In 1965, John Hartland proposed that before practitioners undertake direct symptom removal through hypnosis, it was advantageous to engage in a preliminary process of ego-strengthening. Ego-strengthening represents both an autonomous treatment approach and a strategy that can supplement other treatments. Since Hartland first introduced the ego-strengthening model in 1965, many patients with mental health and medical disorders have shown significant improvement in their overall well-being, and in some cases reduction in their presenting symptoms as well. People still have access to a wide range of verbatim scripts for ego-strengthening suggestions, but they also have the newer approaches using guided imagery, the inner strengths model, the process of age progression, and the mobilization of helpful ego states. At this time, in a world of damaged egos/selves, entire communities with traumatic psychological injury, and individuals battling addictive behavior, ego-strengthening psychotherapy and ego-strengthening hypnosis provide an approach applicable in most clinical practices.
This chapter offers a scientific perspective on the variety of problems that might emerge between a patient and practitioner during hypnotic induction. Clinical hypnosis is a cooperative endeavor, in which the priming of unconscious associations combines with the creation of a deep expectation that therapeutic change will occur. Experts agree that fear is the most common reasons for resistance to induction and the most common fear is of the hypnotic state itself. Perhaps one of the hapless problems that can occur during hypnotic induction is that of mis-communication. The patient may be highly ambivalent about a large number of things, including trusting others, making changes to behavior, or whether or not to remain in therapy. Before induction, it is important to assess the patient’s history of hypnotic experiences and subsequent attitudes. This knowledge enables the practitioner to select inductions and hypnotic techniques that are compatible with the patient’s expectancies.

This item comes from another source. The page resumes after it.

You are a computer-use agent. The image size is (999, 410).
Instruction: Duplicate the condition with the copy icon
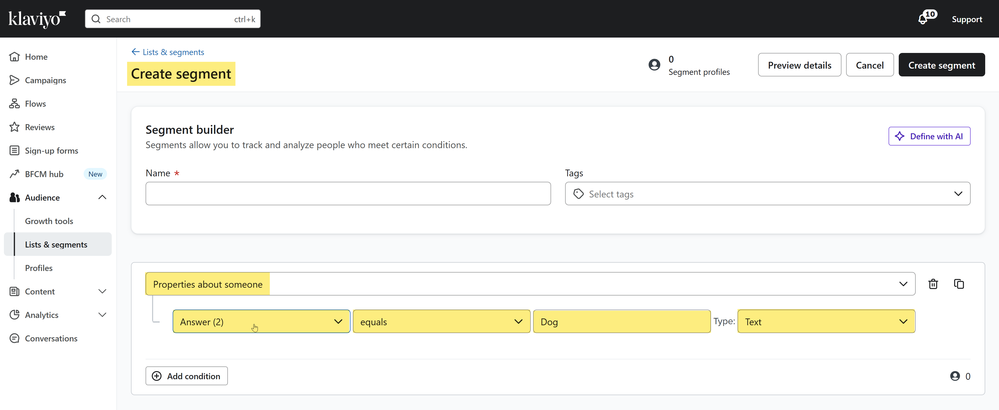pyautogui.click(x=959, y=284)
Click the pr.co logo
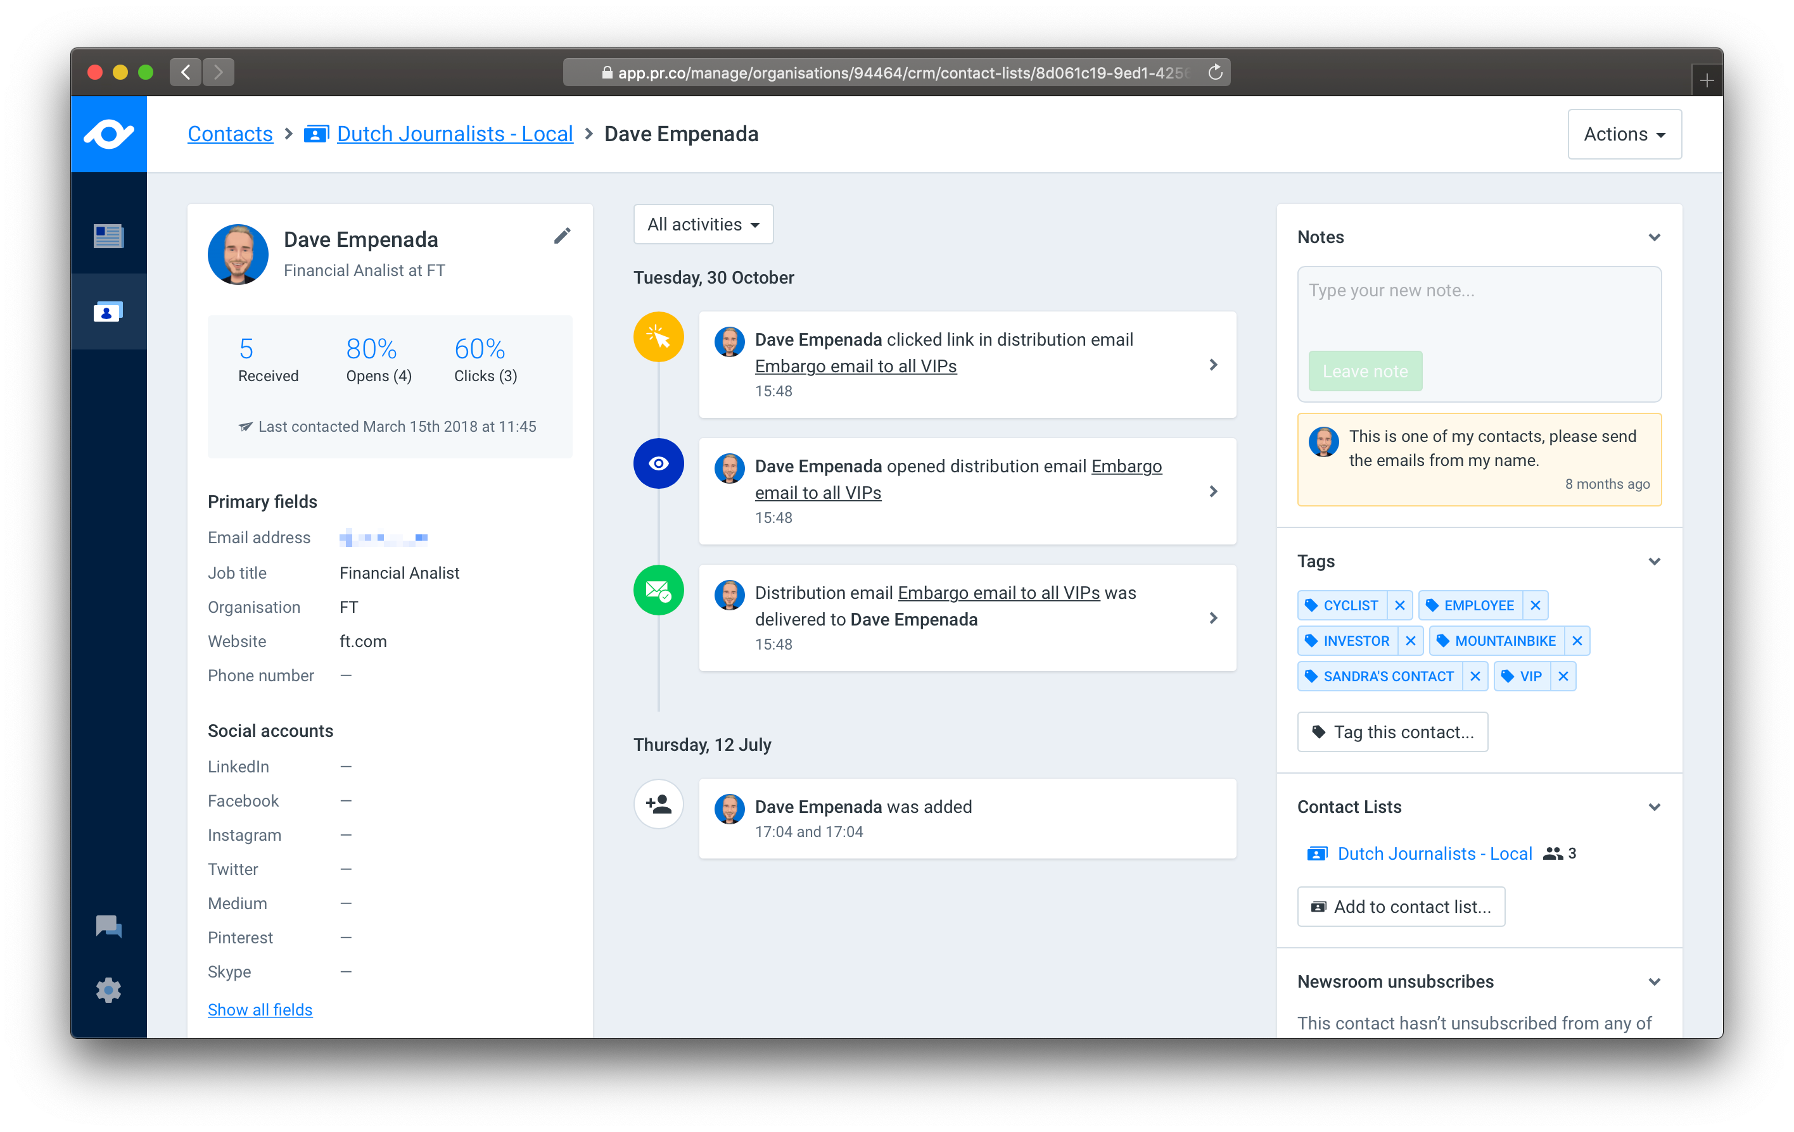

This chapter aims to bring together the postmodern psychoanalytic perspective for both contemporary models of psychodynamic thought and hypnosis and the relational variables as they relate to hypnosis from this perspective. The relationship between hypnosis and psychoanalytic/psychodynamic thought dates back to Freud and Breuer’s book, Studies on Hysteria. Their collaboration involved the use of hypnosis in treating hysterical symptomology. The chapter reviews the relational variables that the psychodynamically and hypnotically trained practitioners use for assessment and treatment as they arise in the interaction field for both. The relational variables are the therapeutic alliance, transference, counter-transference, projective identification, and the use of transitional experience. Projective identification is an important relational variable for the psychodynamically trained therapist who is also trained in the uses of hypnosis. The chapter presents a brief case example of how the relational variables contributed to initially working with the patient and ultimately deciding the appropriate hypnotic suggestions.